-- DOCUMENT EXTRACT follows --

So how did we get here? The immediate reason, of course, is that the Houthis have launched 27 attacks on commercial shipping in the Red Sea in the approaches to the Suez Canal, one of the busiest shipping lanes in the world, in nominal support of Hamas. (Not a great time to have had an initially incommunicado, and still-hospitalized, US Secretary of Defense Lloyd Austin, who authorized the strikes in Yemen from his hospital bed on Thursday.)
The Houthis, who were once a ragtag militia with the purely local aim of trying to overthrow the Yemen government, are now projecting Iranian power, not only in the Red Sea but across the region. In other words, just as Hezbollah in Lebanon, 1,500 miles to the north of Yemen, is effectively an arm of the Iranian government, so too now are the Houthis.
The Houthis practice a form of Zaydi Shiism that is theologically distinct from the orthodox Shia clerics who run Iran, and while the Houthis have been sympathetic to Iran in the past, it is only in recent years that they have become close allies.
Here is how that happened: In 2015, in what would turn out to be a spectacular act of strategic folly, the de facto ruler of Saudi Arabia, Crown Prince Mohammed Bin Salman, then the Saudi minister of defense, launched a war in neighboring Yemen to prevent the rebel Houthis from taking over the country.
The Saudis used considerable airpower in Yemen, killing an estimated 24,000 people, including 9,000 civilians, and leveling schools and hospitals with US intelligence and support, causing what the United Nations at the time called “the world’s worst humanitarian crisis.” Sound familiar? It was particularly ironic then that the Saudi crown prince convened a conference of Arab leaders last November in Riyadh who issued public statements condemning Israel’s actions in Gaza. (Of course, a key difference in the conflicts is that the war in Gaza was touched off by Hamas’ attack on Israel.)
During the Saudi war in Yemen, Iran, which views Saudi Arabia as a critical regional enemy, supplied the Houthis with a steady supply of armed drones and advanced ballistic missiles, the same weapons that the Houthis are now deploying against commercial shipping in the Red Sea. Those weapons have also been used to attack oil facilities in Saudi Arabia and Abu Dhabi, the capital of the Saudi-allied United Arab Emirates, and, more recently, have targeted Israel as well.

-- DOCUMENT EXTRACT concluded --

→ **EXERCISE BRIEF**: Carry on the article about the Houthis and Iran, writing the next few paragraphs after its last sentence.

-- EXCERPTED RECORDS follows --

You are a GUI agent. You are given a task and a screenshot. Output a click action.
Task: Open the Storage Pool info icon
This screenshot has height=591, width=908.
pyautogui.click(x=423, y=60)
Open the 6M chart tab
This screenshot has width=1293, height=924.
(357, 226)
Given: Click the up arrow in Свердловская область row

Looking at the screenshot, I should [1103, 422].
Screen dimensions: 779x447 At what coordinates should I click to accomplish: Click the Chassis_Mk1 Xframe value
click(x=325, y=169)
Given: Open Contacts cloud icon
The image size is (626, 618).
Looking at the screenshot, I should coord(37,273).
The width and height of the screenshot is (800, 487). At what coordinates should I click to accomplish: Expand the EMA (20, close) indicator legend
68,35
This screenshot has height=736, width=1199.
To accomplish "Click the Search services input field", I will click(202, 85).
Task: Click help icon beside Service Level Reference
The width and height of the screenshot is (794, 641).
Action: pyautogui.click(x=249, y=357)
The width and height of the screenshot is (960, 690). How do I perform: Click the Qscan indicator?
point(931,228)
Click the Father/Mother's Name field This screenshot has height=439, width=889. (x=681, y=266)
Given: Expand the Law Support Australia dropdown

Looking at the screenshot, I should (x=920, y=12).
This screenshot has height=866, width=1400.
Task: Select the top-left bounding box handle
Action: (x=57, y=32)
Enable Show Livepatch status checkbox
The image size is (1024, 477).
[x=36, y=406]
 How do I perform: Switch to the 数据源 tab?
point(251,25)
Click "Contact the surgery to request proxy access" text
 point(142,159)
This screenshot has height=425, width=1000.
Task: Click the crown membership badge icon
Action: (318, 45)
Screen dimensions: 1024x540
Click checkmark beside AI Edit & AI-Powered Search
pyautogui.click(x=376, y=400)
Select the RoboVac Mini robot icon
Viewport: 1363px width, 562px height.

-- EXCERPTED RECORDS concluded --

→ **TASK ANSWER**:
After more than seven years of war and not achieving its aim of halting the Houthis from controlling much of Yemen, the Saudis are now trying to negotiate a peace deal with the Houthis, so Saudi Arabia was not one of the named participants on Thursday night’s strikes on Houthi targets. Yet, Saudi Arabia is a key reason that the Houthis are now so closely allied to Iran and so well armed.
In a richly ironic statement, Saudi Arabia expressed concern over the US-led strikes against the Houthi targets, saying, “While the Kingdom stresses the importance of maintaining the security and stability of the Red Sea region, in which freedom of navigation is an international demand because it harms the interests of the entire world, it calls for restraint and avoiding escalation in light of the events the region is witnessing.”
Let’s hope that the US-led strikes restore deterrence against the Houthis launching more strikes in the Red Sea. But already the regional conflict that the Biden administration was hoping to contain has spread to Yemen, to Israel’s northern border with Hezbollah and to Iraq, where a recent US strike on the leader of an Iranian-backed militia has amplified calls for the removal of all US troops that remain in Iraq.